[START Excerpt to read]

Canada’s Parliament passed a nonbinding motion to end arms sales to Israel — but not arms purchases from Israel.

Demonstrators attend a pro-Palestinian rally outside Union Station in Toronto, Ontario, on March 16, 2024.

This week Canada’s House of Commons passed a resolution that supported ending future arms exports to Israel. As the motion was nonbinding, activists reacted to the vote by promising to force the governing Liberal Party to respect the decision.

It wasn’t immediately clear that the Liberals would respect the decision, despite the overwhelming number of Liberal members of Parliament (MPs) who voted for it. Foreign Affairs Minister Mélanie Joly said Canada would not revoke existing permits to export military goods to Israel. Immigration Minister Marc Miller warned that the motion could have negative consequences on Canada’s ability to evacuate people from Gaza. Both MPs voted in favor of the motion.

The motion was introduced by the social democratic New Democratic Party (NDP), an opposition party that currently has an agreement to support the minority Liberal Party and not vote against a confidence motion that would trigger an election. The NDP’s nonbinding opposition motion called for, among other things, the recognition of Palestinian statehood and a complete ban on arms traded between Canada and Israel.

Right before the vote, however, the Liberal Party proposed several amendments, which the NDP agreed to, that significantly watered the motion down. Notably, the Liberals’ amendments removed all reference to Palestinian statehood and changed language about arms exports and imports from a broader call to suspend “all trade in military goods and technology with Israel” to a narrower directive to “cease the further authorization and transfer of arms exports to Israel to ensure compliance with Canada’s arms export regime.”

The Liberals’ text makes the further authorization contingent on ensuring “compliance with Canada’s arms export regime” — text that many fear leaves the door to the apparent arms embargo being circumvented.

The motion passed late Monday night with the full support of the NDP, Bloc Québécois and an overwhelming majority of Liberal MPs. Writing on X, formerly Twitter, Alex Cosh, the journalist who has broken the most news related to Canada’s arms trade with Israel, called the amendment “a disgraceful capitulation.” The group Labour Against the Arms Trade posted: “It’s not clear from the Government’s response that Melanie Joly will cancel existing permits for military exports to Israel. Let us be clear: We will continue mobilizing with allies until all such permits are canceled.”

As a resolution, the decision is considered the opinion of the House of Commons under Canada’s parliamentary rules, rather than directing public policy. The government isn’t bound by the decision, even if the House of Commons, government MPs included, voted in support of it.

Indeed, when NDP leader Jagmeet Singh tweeted that the motion “forced” the Liberals to stop selling arms to Israel, his post had a context note added to it that reminded readers that resolutions don’t force any action to be taken. Even if the motion hadn’t been amended, it wouldn’t have forced any action at all.

However, the day after the vote, Joly confirmed to the Toronto Star that the government would be ending its arms shipments to Israel.

Despite the wishy-washy position of the Liberals, the vote is morally significant: The Canadian Parliament has taken a position that suggests that sending arms to Israel right now would violate Canada’s arms export policies. Therefore, a majority of Canadian MPs believe that what Israel is doing with its arms violates human rights. Before this vote, just two Liberal MPs, Julie Dzerowicz and Nathaniel Erskine-Smith, publicly supported an arms embargo.

[END Excerpt to read]
[START Source material]

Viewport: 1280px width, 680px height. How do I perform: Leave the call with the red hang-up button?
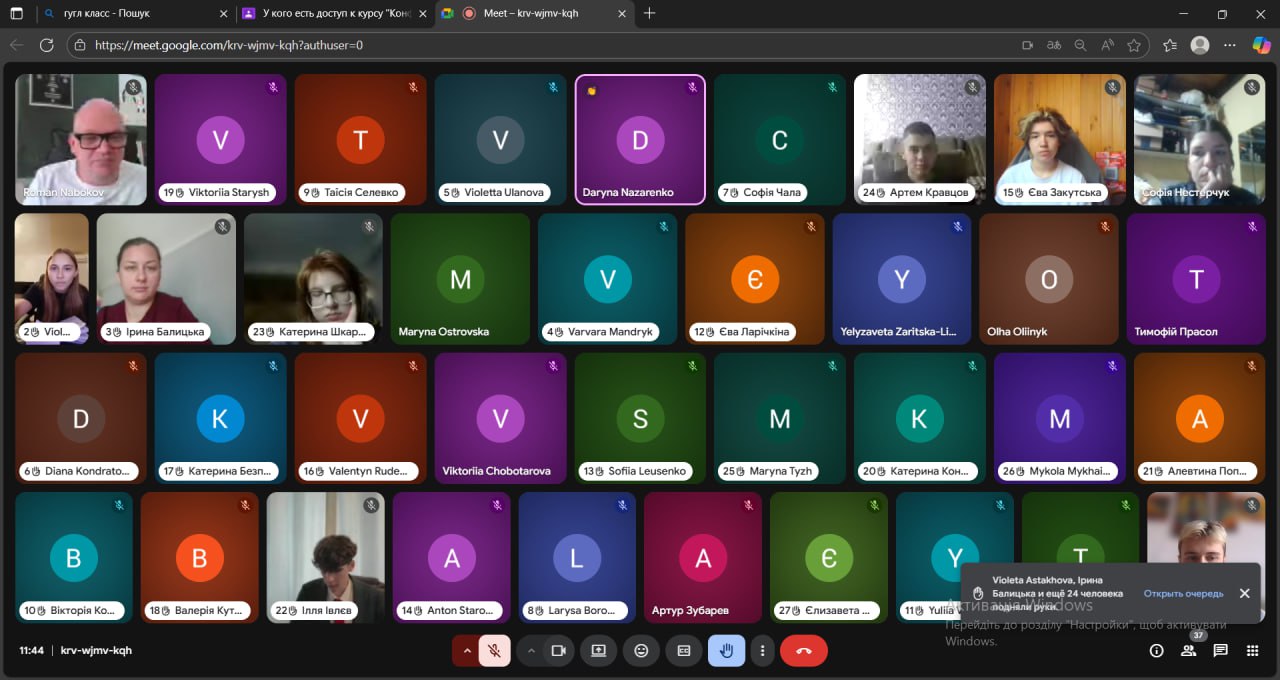803,650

[END Source material]

### [Complete the following]
[a] Reproduce the stretch of the article on Canada's arms-sale motion from "The motion was introduced" through "Canada and Israel.".
[b] Extend the article on Canada's arms-sale motion, starting right after its last sentence.
The data come from a separate source unrelated to the article on Canada's arms-sale motion.

### [The answers]
[a]
The motion was introduced by the social democratic New Democratic Party (NDP), an opposition party that currently has an agreement to support the minority Liberal Party and not vote against a confidence motion that would trigger an election. The NDP’s nonbinding opposition motion called for, among other things, the recognition of Palestinian statehood and a complete ban on arms traded between Canada and Israel.

[b]
That may be little comfort, considering that since October 7, Canada has sent more arms to Israel than ever before. At a value of 28.5 million Canadian dollars, that amount exceeded any year of arms exports to Israel in the past 30 years by 2 million. Canada has also delayed the sale of night-vision goggles and armored vehicles.

Also amended out of the motion was action to stop the flow of weapons in the other direction. Where the NDP had called for a two-way arms embargo, the updated language ignores the fact that Canada also imports weapons from Israel.

That includes $43 million worth of Spike LR2 anti-tank missiles, which are made by Rafael Advanced Defense Systems, a company that is owned by the state of Israel. This purchase is part of a massive procurement of weapons that Canada plans to send to the North Atlantic Treaty Organization to be used in Latvia.

None of these sales would be impacted by the language in the nonbinding motion. Canada could continue to purchase military gear from Israel without anyone claiming they’re violating the text that their party voted in favor of.

But it’s possible that Monday night’s vote is a turning point. Certainly, social movement groups have been putting sustained pressure on politicians to do anything they can to try and stop Israel’s campaign against Gaza, and Canada’s exports to Israel are currently facing a legal challenge. A group of Palestinians are arguing that exporting weapons to Israel amid the ethnic cleansing campaign in Gaza violates several international treaties, as well as Canada’s Export and Import Permits Act.

Considering how cagey Canadian politicians have been about allowing weapons to be sent to Israel — for example, claiming that no full weapons systems have been sent despite the fact that Canada doesn’t produce full weapons systems, or claiming that no lethal weapons have been sent even though tools that aid lethal weapons have been sent — the easier fight will be to force the government to adhere to the Liberals’ revised motion text.

Far more difficult though, will be convincing Canada to stop buying weapons from Israel, especially considering mounting pressure on NATO countries to increase their military support for Ukraine. The day after the vote, Canada announced another shipment of ammunition to Ukraine and actively participates in the coalition to expand Ukraine’s drone capacity.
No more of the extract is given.